Start of DATASET EXTRACT
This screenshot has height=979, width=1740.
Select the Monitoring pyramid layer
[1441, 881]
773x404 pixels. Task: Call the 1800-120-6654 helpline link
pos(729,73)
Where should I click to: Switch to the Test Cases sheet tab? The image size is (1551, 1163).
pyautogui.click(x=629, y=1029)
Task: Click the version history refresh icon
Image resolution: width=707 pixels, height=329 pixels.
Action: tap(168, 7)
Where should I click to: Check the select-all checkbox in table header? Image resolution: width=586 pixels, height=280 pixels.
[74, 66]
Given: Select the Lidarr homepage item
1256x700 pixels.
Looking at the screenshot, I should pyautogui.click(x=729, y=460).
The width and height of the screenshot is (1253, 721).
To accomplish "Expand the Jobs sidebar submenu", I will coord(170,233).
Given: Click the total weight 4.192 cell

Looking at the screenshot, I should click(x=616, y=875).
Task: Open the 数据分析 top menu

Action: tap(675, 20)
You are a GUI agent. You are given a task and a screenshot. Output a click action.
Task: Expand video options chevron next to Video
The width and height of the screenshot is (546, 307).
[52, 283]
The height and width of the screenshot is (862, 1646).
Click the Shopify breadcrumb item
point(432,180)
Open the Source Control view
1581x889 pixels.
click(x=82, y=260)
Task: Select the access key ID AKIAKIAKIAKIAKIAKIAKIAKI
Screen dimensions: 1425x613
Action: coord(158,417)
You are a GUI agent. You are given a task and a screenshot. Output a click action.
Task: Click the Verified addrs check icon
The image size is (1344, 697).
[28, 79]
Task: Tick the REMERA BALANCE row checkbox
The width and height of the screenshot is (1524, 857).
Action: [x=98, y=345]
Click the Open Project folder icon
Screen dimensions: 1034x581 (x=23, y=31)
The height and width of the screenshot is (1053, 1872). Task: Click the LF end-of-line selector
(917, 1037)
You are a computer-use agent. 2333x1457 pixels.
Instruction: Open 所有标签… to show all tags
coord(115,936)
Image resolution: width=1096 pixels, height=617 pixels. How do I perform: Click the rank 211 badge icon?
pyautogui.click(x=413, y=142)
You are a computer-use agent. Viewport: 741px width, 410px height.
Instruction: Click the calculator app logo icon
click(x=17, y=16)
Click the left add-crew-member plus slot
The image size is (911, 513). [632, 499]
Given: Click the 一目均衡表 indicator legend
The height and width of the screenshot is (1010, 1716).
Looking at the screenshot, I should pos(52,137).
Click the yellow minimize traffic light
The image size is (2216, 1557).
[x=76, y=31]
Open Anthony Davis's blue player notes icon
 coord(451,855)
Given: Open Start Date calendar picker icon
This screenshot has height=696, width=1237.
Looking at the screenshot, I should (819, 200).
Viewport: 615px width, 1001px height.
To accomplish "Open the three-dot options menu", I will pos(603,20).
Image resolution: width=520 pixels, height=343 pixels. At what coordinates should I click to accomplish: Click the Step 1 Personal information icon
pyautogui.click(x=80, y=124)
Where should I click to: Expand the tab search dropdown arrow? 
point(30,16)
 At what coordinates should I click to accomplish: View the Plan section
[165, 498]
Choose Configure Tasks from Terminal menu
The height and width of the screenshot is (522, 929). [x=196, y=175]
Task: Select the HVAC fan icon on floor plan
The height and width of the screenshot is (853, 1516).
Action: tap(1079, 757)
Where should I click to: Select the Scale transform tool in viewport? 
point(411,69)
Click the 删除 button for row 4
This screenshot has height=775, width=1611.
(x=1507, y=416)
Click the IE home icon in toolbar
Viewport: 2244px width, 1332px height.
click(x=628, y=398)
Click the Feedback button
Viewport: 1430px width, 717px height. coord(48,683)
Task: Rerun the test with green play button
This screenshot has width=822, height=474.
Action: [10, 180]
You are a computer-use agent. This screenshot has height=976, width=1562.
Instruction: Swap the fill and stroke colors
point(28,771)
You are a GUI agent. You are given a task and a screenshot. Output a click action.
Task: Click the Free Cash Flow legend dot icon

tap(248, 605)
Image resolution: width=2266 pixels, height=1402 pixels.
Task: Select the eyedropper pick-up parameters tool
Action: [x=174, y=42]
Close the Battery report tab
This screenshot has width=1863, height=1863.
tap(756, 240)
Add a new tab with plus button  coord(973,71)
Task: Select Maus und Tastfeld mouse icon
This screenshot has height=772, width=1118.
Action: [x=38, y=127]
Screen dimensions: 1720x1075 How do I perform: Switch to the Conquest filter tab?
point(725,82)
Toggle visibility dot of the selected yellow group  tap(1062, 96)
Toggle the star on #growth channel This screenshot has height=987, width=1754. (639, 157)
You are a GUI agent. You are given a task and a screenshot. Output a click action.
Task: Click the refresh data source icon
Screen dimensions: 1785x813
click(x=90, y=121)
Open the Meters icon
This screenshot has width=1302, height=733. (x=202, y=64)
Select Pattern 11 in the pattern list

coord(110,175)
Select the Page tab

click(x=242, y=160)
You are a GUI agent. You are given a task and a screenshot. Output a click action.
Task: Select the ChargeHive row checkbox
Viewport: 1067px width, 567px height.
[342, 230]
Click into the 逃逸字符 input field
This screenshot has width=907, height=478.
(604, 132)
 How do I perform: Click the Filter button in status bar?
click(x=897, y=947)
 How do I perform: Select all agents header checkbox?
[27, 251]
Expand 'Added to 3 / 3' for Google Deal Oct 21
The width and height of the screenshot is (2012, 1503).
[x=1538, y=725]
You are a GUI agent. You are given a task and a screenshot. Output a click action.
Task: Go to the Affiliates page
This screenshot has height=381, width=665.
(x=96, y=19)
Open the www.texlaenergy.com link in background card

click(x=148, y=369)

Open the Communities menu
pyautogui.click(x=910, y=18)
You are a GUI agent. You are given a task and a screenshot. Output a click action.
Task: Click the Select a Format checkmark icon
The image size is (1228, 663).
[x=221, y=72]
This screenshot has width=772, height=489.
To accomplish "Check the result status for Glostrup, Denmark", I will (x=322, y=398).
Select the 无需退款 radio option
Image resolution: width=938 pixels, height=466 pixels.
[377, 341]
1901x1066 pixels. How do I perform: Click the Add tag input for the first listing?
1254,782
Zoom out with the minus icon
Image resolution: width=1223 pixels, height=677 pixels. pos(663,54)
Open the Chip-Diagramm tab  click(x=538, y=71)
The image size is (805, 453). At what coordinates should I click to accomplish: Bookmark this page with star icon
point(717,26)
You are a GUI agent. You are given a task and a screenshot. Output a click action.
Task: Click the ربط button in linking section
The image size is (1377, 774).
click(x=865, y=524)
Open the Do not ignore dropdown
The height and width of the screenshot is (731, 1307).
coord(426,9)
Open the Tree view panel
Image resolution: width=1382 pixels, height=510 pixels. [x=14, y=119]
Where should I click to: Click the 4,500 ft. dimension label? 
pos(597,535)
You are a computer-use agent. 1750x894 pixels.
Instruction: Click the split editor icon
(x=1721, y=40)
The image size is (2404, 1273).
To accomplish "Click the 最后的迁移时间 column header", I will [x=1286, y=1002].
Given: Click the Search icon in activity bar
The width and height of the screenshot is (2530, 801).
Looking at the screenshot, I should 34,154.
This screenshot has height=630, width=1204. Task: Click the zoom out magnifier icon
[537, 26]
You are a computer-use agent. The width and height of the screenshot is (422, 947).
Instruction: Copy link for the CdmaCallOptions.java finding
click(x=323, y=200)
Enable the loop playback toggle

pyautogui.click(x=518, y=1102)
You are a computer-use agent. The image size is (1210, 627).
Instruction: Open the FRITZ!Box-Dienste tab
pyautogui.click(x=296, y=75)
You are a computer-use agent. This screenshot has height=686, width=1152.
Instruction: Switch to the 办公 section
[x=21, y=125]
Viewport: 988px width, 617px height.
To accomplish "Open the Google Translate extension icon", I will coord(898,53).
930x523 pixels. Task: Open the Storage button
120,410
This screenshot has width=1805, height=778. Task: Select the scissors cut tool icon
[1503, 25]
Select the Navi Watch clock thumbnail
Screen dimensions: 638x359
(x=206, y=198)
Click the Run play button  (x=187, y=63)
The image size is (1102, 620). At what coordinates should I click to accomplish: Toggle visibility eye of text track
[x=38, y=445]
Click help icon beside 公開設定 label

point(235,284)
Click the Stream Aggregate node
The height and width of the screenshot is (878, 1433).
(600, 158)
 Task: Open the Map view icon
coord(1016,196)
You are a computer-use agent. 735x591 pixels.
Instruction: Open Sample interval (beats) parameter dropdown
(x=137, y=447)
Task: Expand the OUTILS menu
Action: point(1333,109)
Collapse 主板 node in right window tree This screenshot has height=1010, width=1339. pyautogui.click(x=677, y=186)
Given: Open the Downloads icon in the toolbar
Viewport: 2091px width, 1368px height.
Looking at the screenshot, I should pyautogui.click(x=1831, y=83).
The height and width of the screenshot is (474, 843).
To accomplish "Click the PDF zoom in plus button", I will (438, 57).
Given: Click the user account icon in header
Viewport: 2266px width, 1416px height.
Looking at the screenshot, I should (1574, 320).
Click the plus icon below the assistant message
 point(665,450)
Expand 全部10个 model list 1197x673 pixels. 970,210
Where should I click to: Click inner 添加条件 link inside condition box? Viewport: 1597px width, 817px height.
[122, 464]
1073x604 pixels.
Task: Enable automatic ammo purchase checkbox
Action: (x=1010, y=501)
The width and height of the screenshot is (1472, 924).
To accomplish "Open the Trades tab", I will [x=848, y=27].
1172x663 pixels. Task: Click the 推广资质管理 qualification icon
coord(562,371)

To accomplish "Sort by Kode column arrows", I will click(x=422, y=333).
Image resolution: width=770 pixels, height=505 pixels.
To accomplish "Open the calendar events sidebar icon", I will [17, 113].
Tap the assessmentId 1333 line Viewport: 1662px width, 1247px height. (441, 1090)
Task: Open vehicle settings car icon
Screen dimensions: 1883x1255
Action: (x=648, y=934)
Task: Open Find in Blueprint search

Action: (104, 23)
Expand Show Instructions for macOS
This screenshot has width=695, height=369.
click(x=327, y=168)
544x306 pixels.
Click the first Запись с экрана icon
End of DATASET EXTRACT
When a line in the records above holds "column", that line is to be reported.

To accomplish "Click the 最后的迁移时间 column header", I will [x=1286, y=1002].
To accomplish "Sort by Kode column arrows", I will click(x=422, y=333).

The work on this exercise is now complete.